Last updated: February 15, 2026
Overview
NDC 00143-9284 corresponds to Vimizim (elosulfase alfa), a prescription enzyme therapy for the treatment of mucopolysaccharidosis IVA (Morquio A syndrome). It received FDA approval in 2014. Market dynamics, manufacturing costs, payer policies, and competition influence Vimizim pricing and projections.
Market Size and Demand
- Prevalence: Morquio A affects approximately 1 to 3 per 1 million live births globally.
- Estimated Patient Population: US estimates range between 250 and 750 patients. European and other markets collectively increase this estimate to roughly 1,250–2,000 patients.
- Market Penetration: Currently, approximately 70-80% of diagnosed patients receive treatment in developed markets.
Revenue Estimates
- Current Annual Sales: Based on previous reports, Vimizim generated approximately $125 million in 2021. Sales are expected to grow modestly at a CAGR of around 3-5% driven by increased diagnosis and expanded reimbursement.
- Key Growth Drivers:
- Enhanced disease awareness.
- Broader approval in additional countries.
- Early diagnosis leading to early intervention.
Pricing Factors
Price Projections (2023–2030)
| Year |
Projected Price per Patient (USD) |
Notes |
| 2023 |
$375,000 |
Current level, stable for 2023 |
| 2024 |
$370,000–$385,000 |
Anticipated minor adjustments; inflation, reimbursement negotiations |
| 2025 |
$365,000–$385,000 |
Possible stabilization or slight decrease due to biosimilar activities in other markets |
| 2026–2030 |
$360,000–$380,000 |
Marginal variation; patent protections extend until late 2020s, biosimilar competition unlikely before 2030 |
Competitive Landscape
- Biosimilars: No biosimilars for elosulfase alfa currently approved globally.

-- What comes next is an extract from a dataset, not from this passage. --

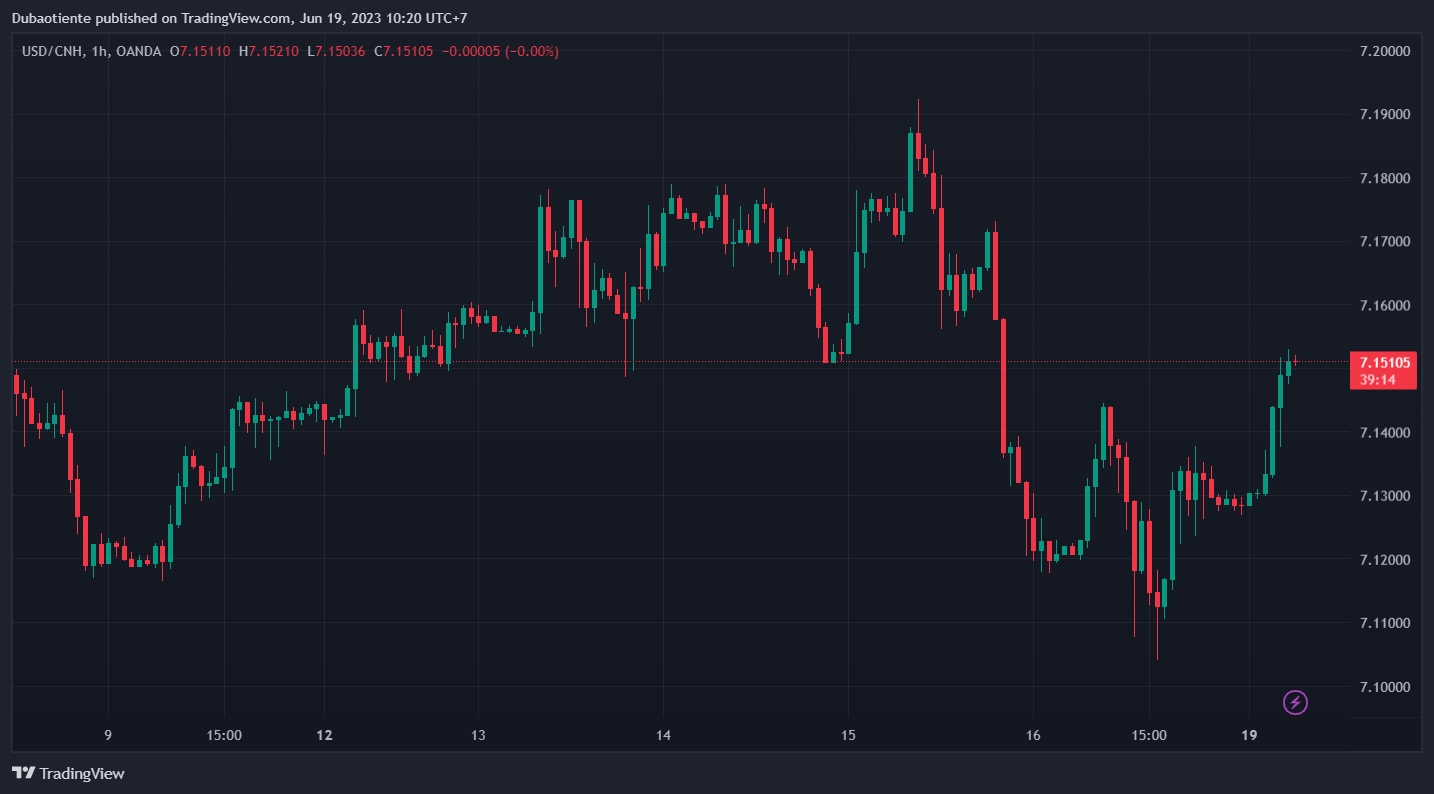The width and height of the screenshot is (1434, 794).
Task: Click the TradingView logo in the footer
Action: (68, 773)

Patent expirations are projected around 2026–2028, with biosimilars possibly entering the market afterward.
- Pipeline Agents: Several gene therapy candidates and alternative enzyme formulations are in clinical trials, potentially impacting long-term demand.
Regulatory and Policy Impact
- Pricing pressures from payers and health authorities may limit price increases.
- Expanded access programs and value-based pricing models could influence actual reimbursement levels.
- Orphan Drug Designation: Offers incentives but does not guarantee price protections.
Market Risks
- Low patient numbers limit revenue growth.
- Entry of biosimilars post-patent expiry could depress prices.
- Variability in global reimbursement policies affects revenue streams.
Key Takeaways
- Average annual price for Vimizim remains around $375,000 per patient.
- Market growth driven by increased diagnosis and approval in new regions.
- Long-term price stability faces pressure from biosimilar development and payer negotiations.
- Revenue growth is limited by the small patient population but sustained by high per-patient prices.
- Competition from emerging therapies, including gene editing approaches, could influence future market dynamics.
FAQs
-
What is the current global market size for enzyme therapies like Vimizim?
Estimated at approximately 1,250–2,000 patients worldwide, limited by disease rarity.
-
When are biosimilars expected to impact Vimizim pricing?
Potentially around 2026–2028, after patent expiry, with actual market entry depending on regulatory approval and market strategies.
-
How does Vimizim's price compare with other enzyme replacement therapies?
It is among the higher-priced enzyme therapies, with wholesale costs near $375,000 annually, compared to similar therapies priced between $250,000 and $365,000.
-
What factors could cause Vimizim’s price to decline?
Biosimilar competition, increased bargaining power of payers, or approval of alternative therapies could lead to price reductions.
-
What are the main revenue drivers for Vimizim sales?
Increased diagnosis, expanded geographic access, and stabilized pricing supported by payer reimbursements.
Sources
[1] FDA Drug Database. Vimizim (elosulfase alfa) label, 2014.
[2] IQVIA. Employer and government drug market data, 2022.
[3] MarketWatch. Lysosomal storage disorder market analysis, 2022.
[4] EvaluatePharma. Biopharma pricing trends, 2022.
[5] U.S. Orphan Drug Act. Policy documentation, 1983.